Task directions
Each line of the data should be duplicated precisely.

The data

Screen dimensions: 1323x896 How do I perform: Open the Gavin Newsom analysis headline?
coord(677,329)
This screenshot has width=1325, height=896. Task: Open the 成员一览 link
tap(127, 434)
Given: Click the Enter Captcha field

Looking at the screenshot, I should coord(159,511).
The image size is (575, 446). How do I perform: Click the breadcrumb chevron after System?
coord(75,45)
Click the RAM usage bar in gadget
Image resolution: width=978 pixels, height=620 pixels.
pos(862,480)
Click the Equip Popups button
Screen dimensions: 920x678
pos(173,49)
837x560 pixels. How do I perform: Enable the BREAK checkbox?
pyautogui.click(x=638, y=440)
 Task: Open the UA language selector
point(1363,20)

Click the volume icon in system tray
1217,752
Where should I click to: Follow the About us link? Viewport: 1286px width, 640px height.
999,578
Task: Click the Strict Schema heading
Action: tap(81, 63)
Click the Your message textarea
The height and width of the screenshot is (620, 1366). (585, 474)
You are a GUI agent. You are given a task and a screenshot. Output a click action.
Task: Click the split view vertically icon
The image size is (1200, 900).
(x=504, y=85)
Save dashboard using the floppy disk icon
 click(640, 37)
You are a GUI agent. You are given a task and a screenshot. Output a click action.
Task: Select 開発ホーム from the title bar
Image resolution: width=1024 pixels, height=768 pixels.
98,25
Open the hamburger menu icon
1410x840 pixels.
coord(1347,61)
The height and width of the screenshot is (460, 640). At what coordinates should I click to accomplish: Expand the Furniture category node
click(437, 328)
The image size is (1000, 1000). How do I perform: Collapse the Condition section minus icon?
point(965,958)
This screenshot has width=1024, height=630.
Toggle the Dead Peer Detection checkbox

The answer
Screen dimensions: 1323x896 How do I perform: Open the Gavin Newsom analysis headline?
coord(677,329)
This screenshot has width=1325, height=896. Task: Open the 成员一览 link
tap(127, 434)
Given: Click the Enter Captcha field

Looking at the screenshot, I should coord(159,511).
The image size is (575, 446). How do I perform: Click the breadcrumb chevron after System?
coord(75,45)
Click the RAM usage bar in gadget
Image resolution: width=978 pixels, height=620 pixels.
pos(862,480)
Click the Equip Popups button
Screen dimensions: 920x678
pos(173,49)
837x560 pixels. How do I perform: Enable the BREAK checkbox?
pyautogui.click(x=638, y=440)
 Task: Open the UA language selector
point(1363,20)

Click the volume icon in system tray
1217,752
Where should I click to: Follow the About us link? Viewport: 1286px width, 640px height.
999,578
Task: Click the Strict Schema heading
Action: tap(81, 63)
Click the Your message textarea
The height and width of the screenshot is (620, 1366). (585, 474)
You are a GUI agent. You are given a task and a screenshot. Output a click action.
Task: Click the split view vertically icon
The image size is (1200, 900).
(x=504, y=85)
Save dashboard using the floppy disk icon
 click(640, 37)
You are a GUI agent. You are given a task and a screenshot. Output a click action.
Task: Select 開発ホーム from the title bar
Image resolution: width=1024 pixels, height=768 pixels.
98,25
Open the hamburger menu icon
1410x840 pixels.
coord(1347,61)
The height and width of the screenshot is (460, 640). At what coordinates should I click to accomplish: Expand the Furniture category node
click(437, 328)
The image size is (1000, 1000). How do I perform: Collapse the Condition section minus icon?
point(965,958)
This screenshot has width=1024, height=630.
Toggle the Dead Peer Detection checkbox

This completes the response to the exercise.